High Watermark (HW) Highest offset replicated to all ISR members. Defines the “committed” boundary.
Committed messages Messages ≤ HW; safe and visible to consumers.
Uncommitted messages Messages > HW; exist only on leader; hidden from consumers.
replica.lag.time.max.ms Maximum allowed replication delay before a follower is removed from ISR.
Unsafe messages Messages not yet replicated to ISR; can be lost if leader fails.

11. Practical implications🔗

For developers:🔗

  • A producer might think a message was written (if acks=1) before it’s visible to consumers. Visibility depends on replication speed and HW movement.
  • Consumers will never see messages that might later disappear — even if they exist in the leader’s local log.

For operators:🔗

  • Monitor replication lag and ISR size:

  • If lag increases, consumer delay increases.

  • If ISR shrinks, the system risks losing durability if the leader fails.
  • Tune replica.lag.time.max.ms to balance tolerance for temporary slowness vs. responsiveness.

12. Analogy🔗

Think of the High Watermark as Kafka’s “commit point.”

  • Messages below HW → committed, safe, visible.
  • Messages above HW → uncommitted, pending replication.

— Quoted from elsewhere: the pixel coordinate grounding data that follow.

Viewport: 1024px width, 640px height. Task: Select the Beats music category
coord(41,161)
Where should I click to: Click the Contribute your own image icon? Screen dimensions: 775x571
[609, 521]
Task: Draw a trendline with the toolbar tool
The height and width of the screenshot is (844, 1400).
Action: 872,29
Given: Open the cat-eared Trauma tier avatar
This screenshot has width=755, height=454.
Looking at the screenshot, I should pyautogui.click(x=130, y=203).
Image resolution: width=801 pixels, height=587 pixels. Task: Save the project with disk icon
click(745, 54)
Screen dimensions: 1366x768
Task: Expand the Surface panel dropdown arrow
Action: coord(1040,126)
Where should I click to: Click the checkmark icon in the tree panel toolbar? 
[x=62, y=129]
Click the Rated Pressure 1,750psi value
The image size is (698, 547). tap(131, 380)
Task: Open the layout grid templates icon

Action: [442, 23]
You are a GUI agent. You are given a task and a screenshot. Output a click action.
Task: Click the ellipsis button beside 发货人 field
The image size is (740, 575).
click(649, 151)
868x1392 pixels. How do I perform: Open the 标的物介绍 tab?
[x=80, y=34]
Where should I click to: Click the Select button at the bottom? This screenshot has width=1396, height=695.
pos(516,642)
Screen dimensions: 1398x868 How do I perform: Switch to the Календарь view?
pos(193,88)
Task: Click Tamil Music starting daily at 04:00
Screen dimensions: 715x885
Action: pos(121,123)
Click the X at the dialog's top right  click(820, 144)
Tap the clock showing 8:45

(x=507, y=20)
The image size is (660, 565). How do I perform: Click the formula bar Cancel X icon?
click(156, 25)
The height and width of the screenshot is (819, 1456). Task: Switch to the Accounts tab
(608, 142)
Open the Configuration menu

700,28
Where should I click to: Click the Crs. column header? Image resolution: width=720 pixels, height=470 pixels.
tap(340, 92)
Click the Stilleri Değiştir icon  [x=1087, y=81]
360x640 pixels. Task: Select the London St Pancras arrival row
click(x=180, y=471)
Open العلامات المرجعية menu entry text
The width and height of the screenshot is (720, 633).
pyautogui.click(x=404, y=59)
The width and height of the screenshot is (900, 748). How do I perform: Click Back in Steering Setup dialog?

This is conceptually similar to:

  • Database transactions where only committed transactions are visible to readers.
  • The write-ahead log (WAL) mechanism where unflushed entries are not yet permanent.

13. In summary🔗

  1. Leaders receive messages first; followers replicate them.
  2. Consumers only read up to the High Watermark (HW).
  3. Messages not yet replicated to all ISR members are invisible and unsafe.
  4. This ensures data consistency and no phantom messages after leader failure.
  5. Replication lag can delay visibility — bounded by replica.lag.time.max.ms.
  6. Kafka’s durability and ordering guarantees depend on this careful distinction between committed and uncommitted data.

alt text

In some cases, a consumer consumes events from a large number of partitions. Sending the list of all the partitions it is interested in to the broker with every request and having the broker send all its metadata back can be very inefficient—the set of partitions rarely changes, their metadata rarely changes, and in many cases there isn’t that much data to return. To minimize this overhead, Kafka has fetch session cache.

Consumers can attempt to create a cached session that stores the list of partitions they are consuming from and its metadata. Once a session is created, consumers no longer need to specify all the partitions in each request and can use incremental fetch requests instead. Brokers will only include metadata in the response if there were any changes.

The session cache has limited space, and Kafka prioritizes follower replicas and consumers with a large set of partitions, so in some cases a session will not be created or will be evicted. In both these cases the broker will return an appropriate error to the client, and the consumer will transparently resort to full fetch requests that include all the partition metadata.